Turn the material into a Markdown table with the columns "Row" and "Material line", one numbered row per line. Skip the blank lines and leave the pictures out.
--- RECORDS PROVIDED ---
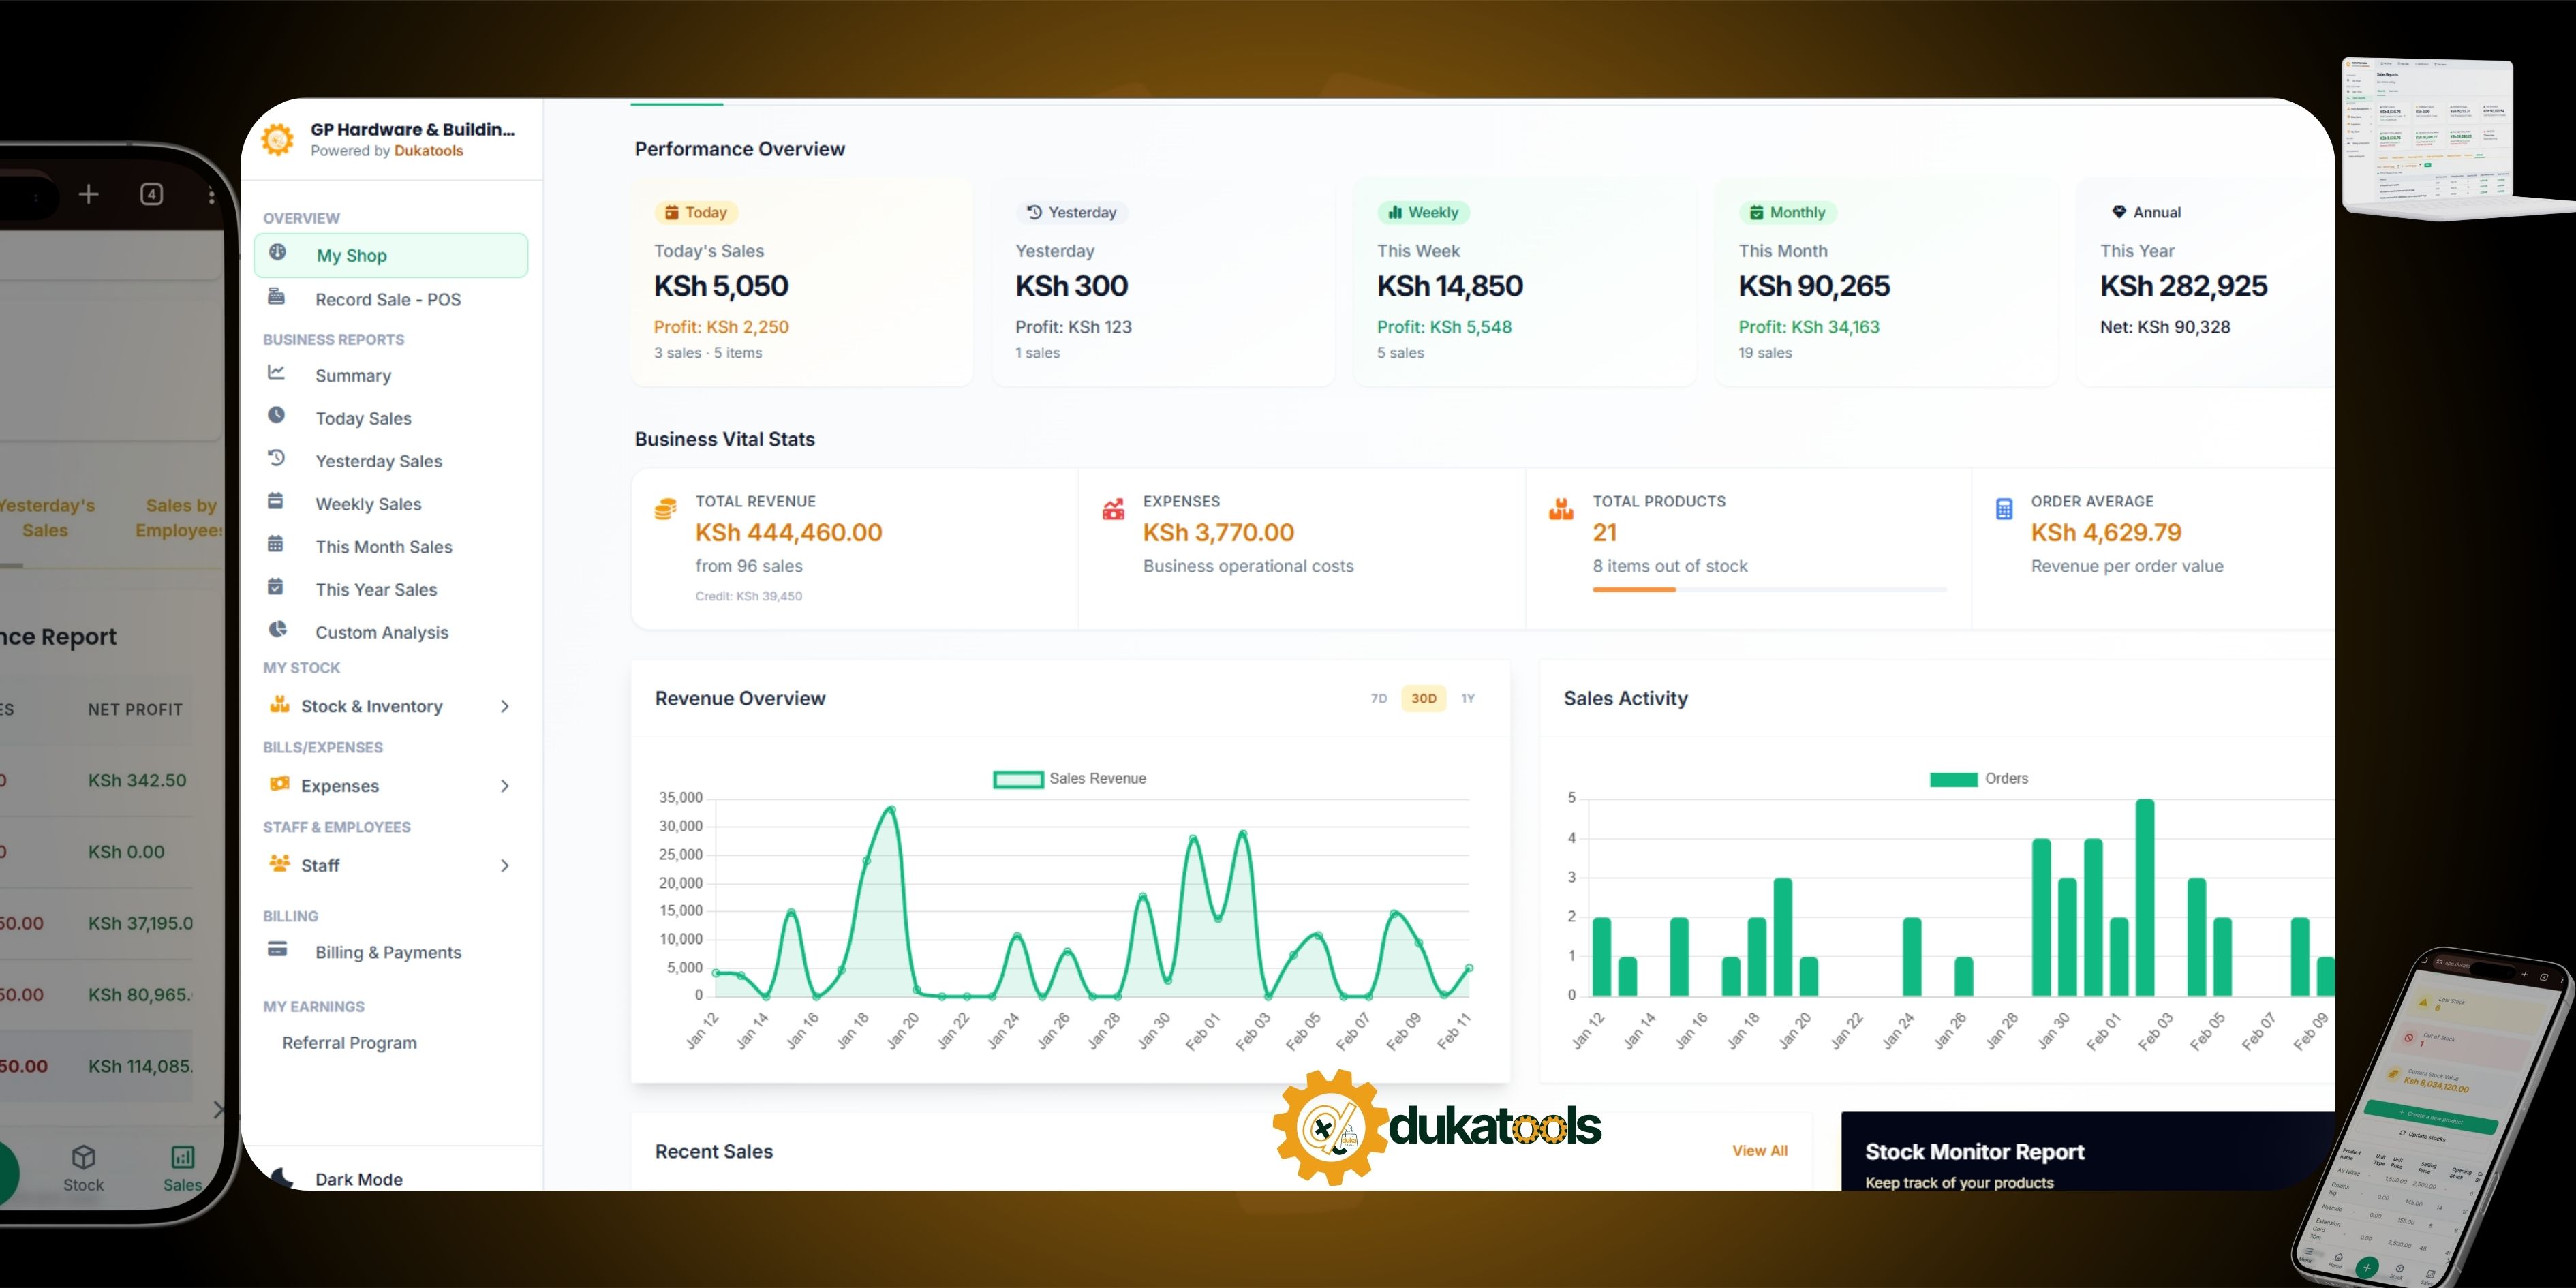
Task: Open Yesterday Sales report
Action: click(x=378, y=461)
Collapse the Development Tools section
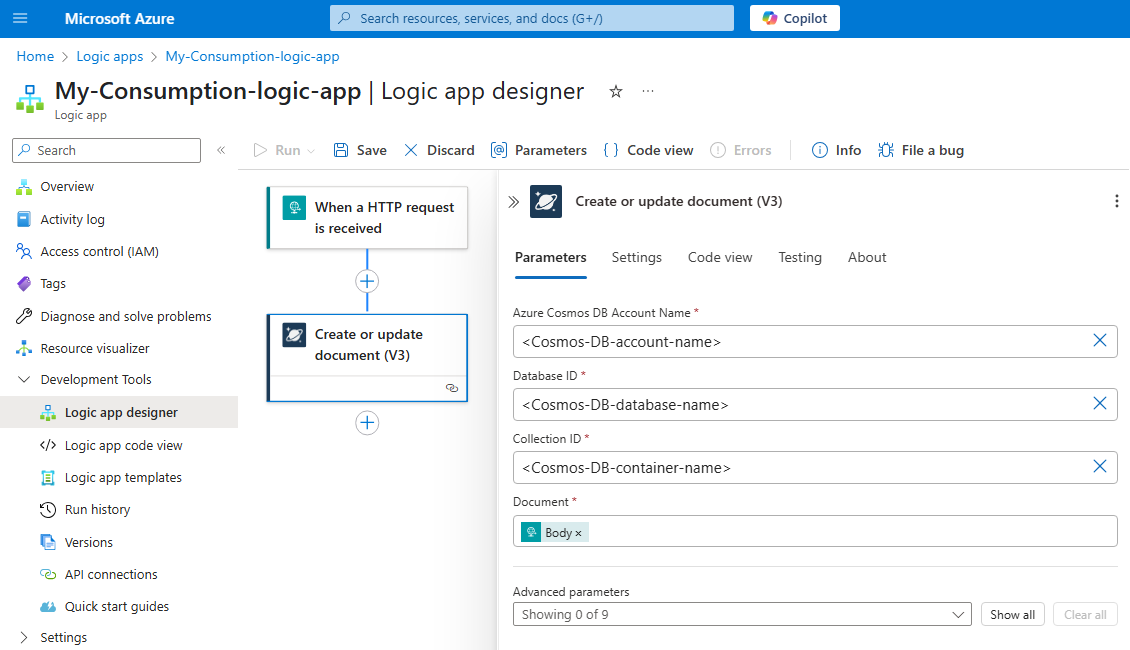The width and height of the screenshot is (1130, 650). pos(24,380)
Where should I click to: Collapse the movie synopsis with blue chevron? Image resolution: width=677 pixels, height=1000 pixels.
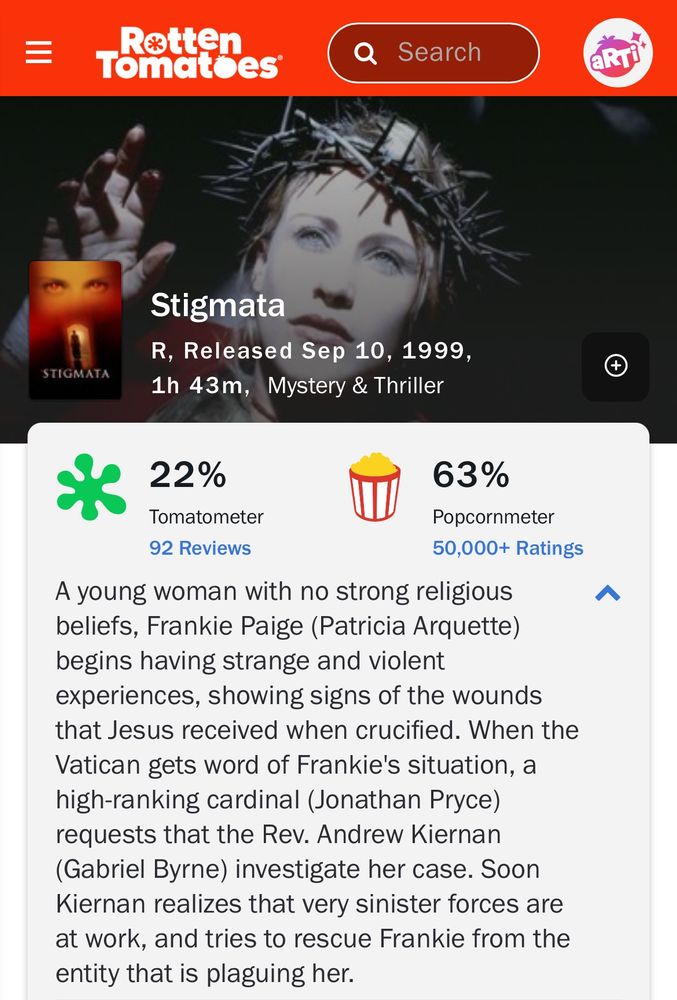(607, 592)
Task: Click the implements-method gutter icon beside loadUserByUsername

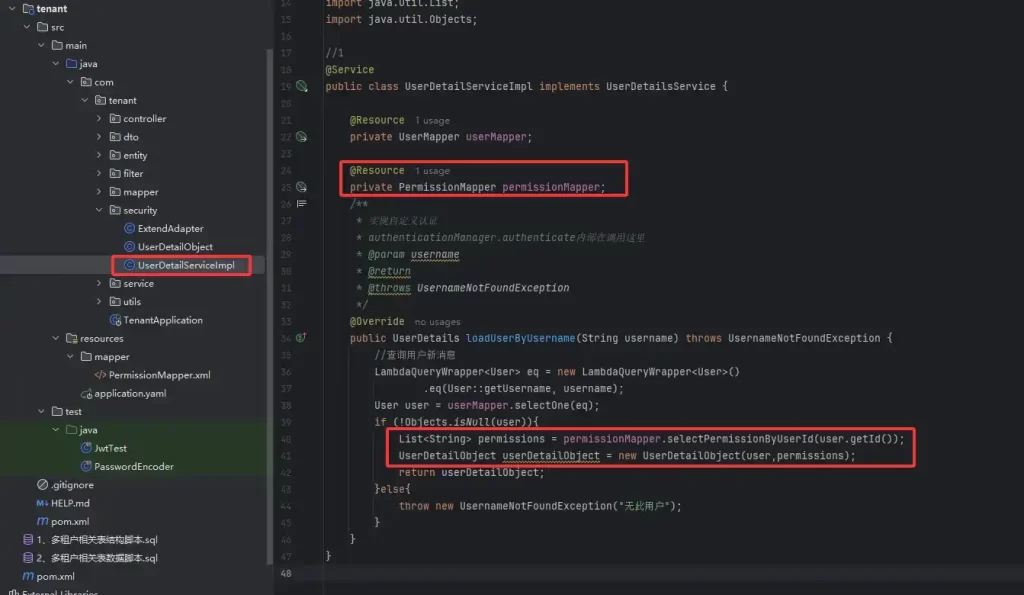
---
__WRITTEN SOLUTION__:
| Row | Material line |
|---|---|
| 1 | Task: Open Yesterday Sales report |
| 2 | Action: click(x=378, y=461) |
| 3 | Collapse the Development Tools section |
| 4 | The width and height of the screenshot is (1130, 650). pos(24,380) |
| 5 | Where should I click to: Collapse the movie synopsis with blue chevron? Image resolution: width=677 pixels, height=1000 pixels. |
| 6 | (607, 592) |
| 7 | Task: Click the implements-method gutter icon beside loadUserByUsername |